WRITTEN REQUEST: Count the lines below that contain the string "each", and give only that number.

SOURCE DATA:
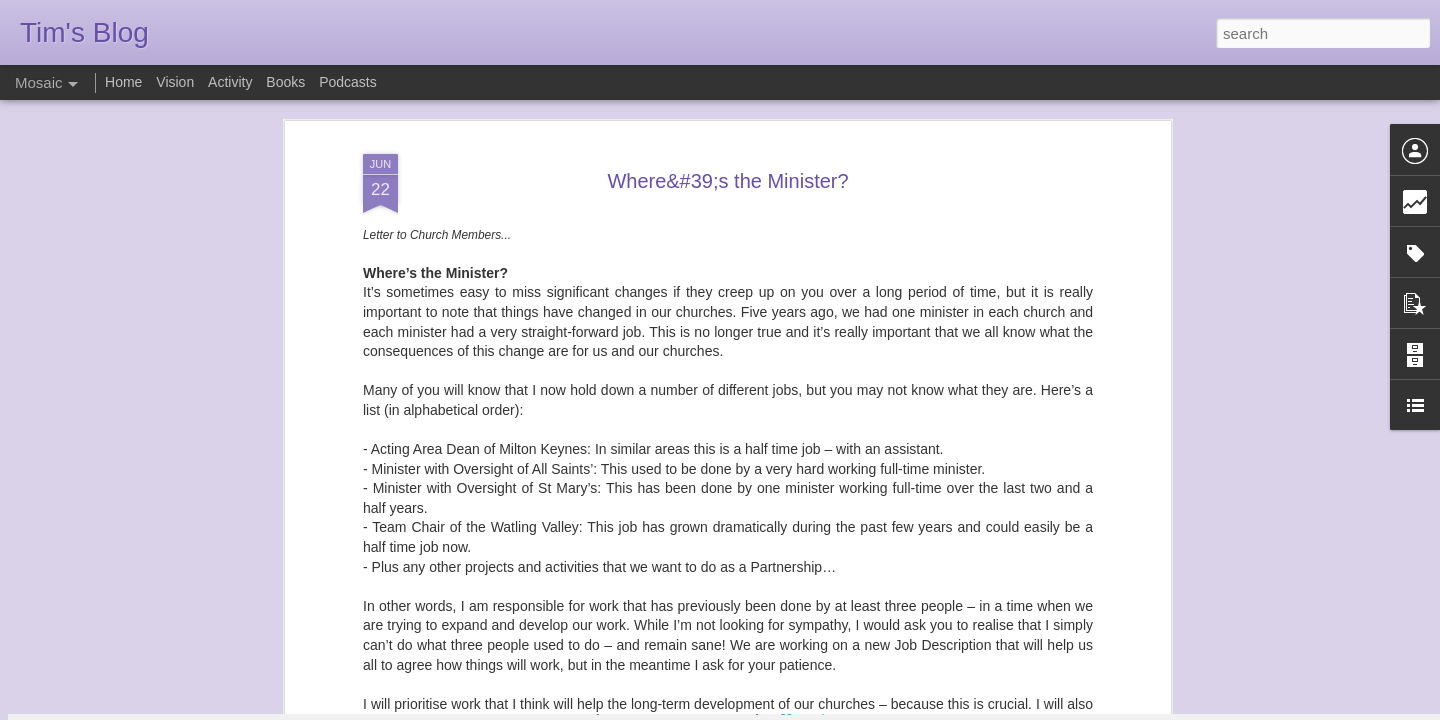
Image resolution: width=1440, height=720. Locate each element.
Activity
* * *
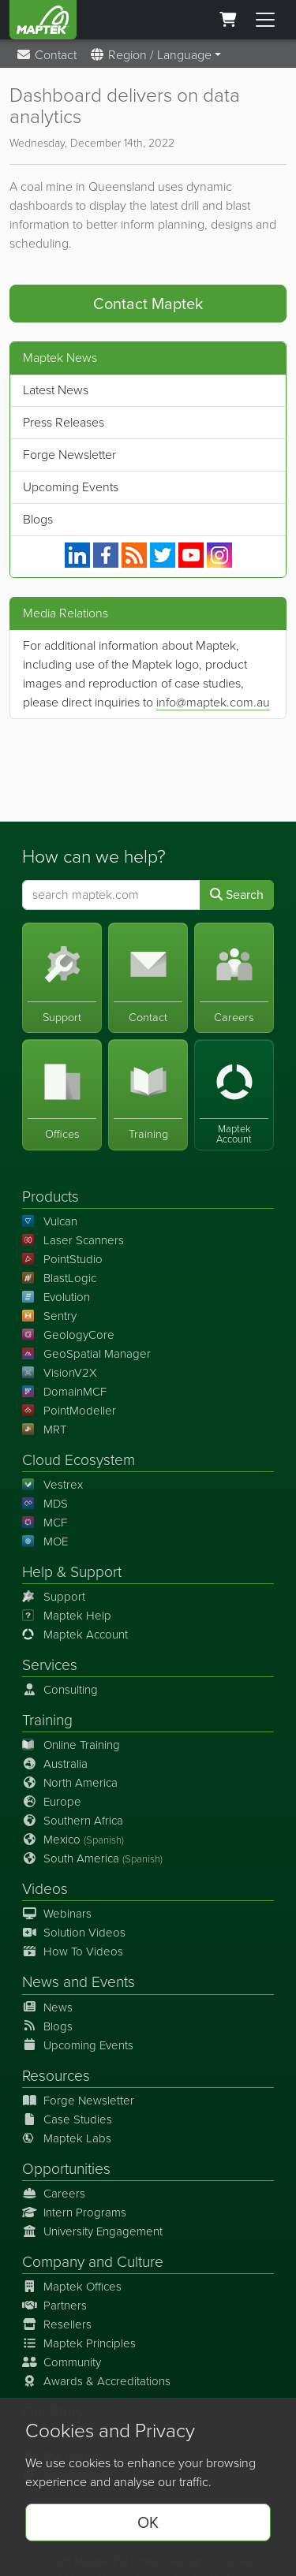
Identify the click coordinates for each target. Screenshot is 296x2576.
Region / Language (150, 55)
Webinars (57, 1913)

EXERCISE RESPONSE: 2